The type of fluid solution does not seem to influence the ability of fluids to improve perfusion, organ function, and outcome. Dr. McLaughlin recommended using normal saline or lactated Ringer's solution instead of 5% albumin, which has not been shown to be decidedly better than saline.

Titrate to Symptoms

The important point to remember is to titrate to effect, he said. This means that the patient's feet and hands should get warmer, his blood pressure should come up, his heart rate should go down, and his capillary refill time should be more normal – although not necessarily faster or slower because some kids have a really brisk capillary refill rate, he said. Clinicians also should titrate to symptoms, which involves feeling a patient's liver.

“If you're giving fluids to the point you're getting hepatomegaly, then you've probably reached your fluid limit for that patient,” Dr. McLaughlin said. “If you're getting more tachycardia as you give more fluids, that should cause you to pause and … shift your therapy.”

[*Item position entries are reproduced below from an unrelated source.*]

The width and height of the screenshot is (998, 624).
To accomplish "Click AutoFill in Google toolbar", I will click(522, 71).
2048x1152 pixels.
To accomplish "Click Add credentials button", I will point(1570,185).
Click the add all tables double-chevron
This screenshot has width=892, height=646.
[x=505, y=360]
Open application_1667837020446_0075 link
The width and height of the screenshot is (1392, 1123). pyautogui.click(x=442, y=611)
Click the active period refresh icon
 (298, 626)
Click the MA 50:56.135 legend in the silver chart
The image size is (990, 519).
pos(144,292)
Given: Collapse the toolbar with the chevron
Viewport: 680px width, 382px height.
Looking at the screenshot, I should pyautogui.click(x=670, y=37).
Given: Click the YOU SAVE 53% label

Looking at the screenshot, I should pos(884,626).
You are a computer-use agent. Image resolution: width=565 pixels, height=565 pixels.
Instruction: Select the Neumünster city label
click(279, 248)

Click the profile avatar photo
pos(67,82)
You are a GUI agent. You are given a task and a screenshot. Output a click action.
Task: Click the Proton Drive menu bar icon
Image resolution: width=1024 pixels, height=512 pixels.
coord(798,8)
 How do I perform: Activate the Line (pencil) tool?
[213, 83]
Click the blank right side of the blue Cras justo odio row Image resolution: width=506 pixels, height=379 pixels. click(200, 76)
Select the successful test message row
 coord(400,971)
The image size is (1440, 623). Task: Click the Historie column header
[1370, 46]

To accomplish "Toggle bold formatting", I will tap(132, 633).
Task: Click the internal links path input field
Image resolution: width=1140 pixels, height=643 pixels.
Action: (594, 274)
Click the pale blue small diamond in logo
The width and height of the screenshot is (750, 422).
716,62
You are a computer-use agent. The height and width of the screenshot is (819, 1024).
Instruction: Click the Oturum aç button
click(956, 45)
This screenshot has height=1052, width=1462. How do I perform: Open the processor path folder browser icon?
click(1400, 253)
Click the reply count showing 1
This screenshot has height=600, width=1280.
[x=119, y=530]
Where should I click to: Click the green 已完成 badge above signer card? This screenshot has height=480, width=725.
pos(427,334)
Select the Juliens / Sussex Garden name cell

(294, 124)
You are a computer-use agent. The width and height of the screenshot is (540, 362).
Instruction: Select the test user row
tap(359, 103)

Various inotropes can be used for septic shock, and Dr. McLaughlin recommended that clinicians use the one they are most familiar with. In the general pediatric population, that typically means starting out with dopamine and epinephrine, he said, adding that dobutamine and milrinone “could get you into trouble.”

Antibiotic therapy should address the specific epidemiology of the patient population: ceftriaxone for community-acquired pediatric sepsis; ampicillin with gentamicin or cefotaxime, or cefotaxime for neonates; and ceftazidime with or without vancomycin for patients with neutropenia and central venous access.

“What I see too many times is that patients get assessed, plans get started, and then for an hour and a half no one's gone back to look at that kid again,” Dr. McLaughlin said. “That's not okay. You have to stay on top of these kids because time matters. An hour matters.”

He observed that hospitalists are in a unique position to affect sepsis outcomes because they have early access to patients. He also pointed out that 50% of patients with sepsis have chronic disease, SIRS is present in 7% of hospitalized patients, and sepsis is a quality indicator.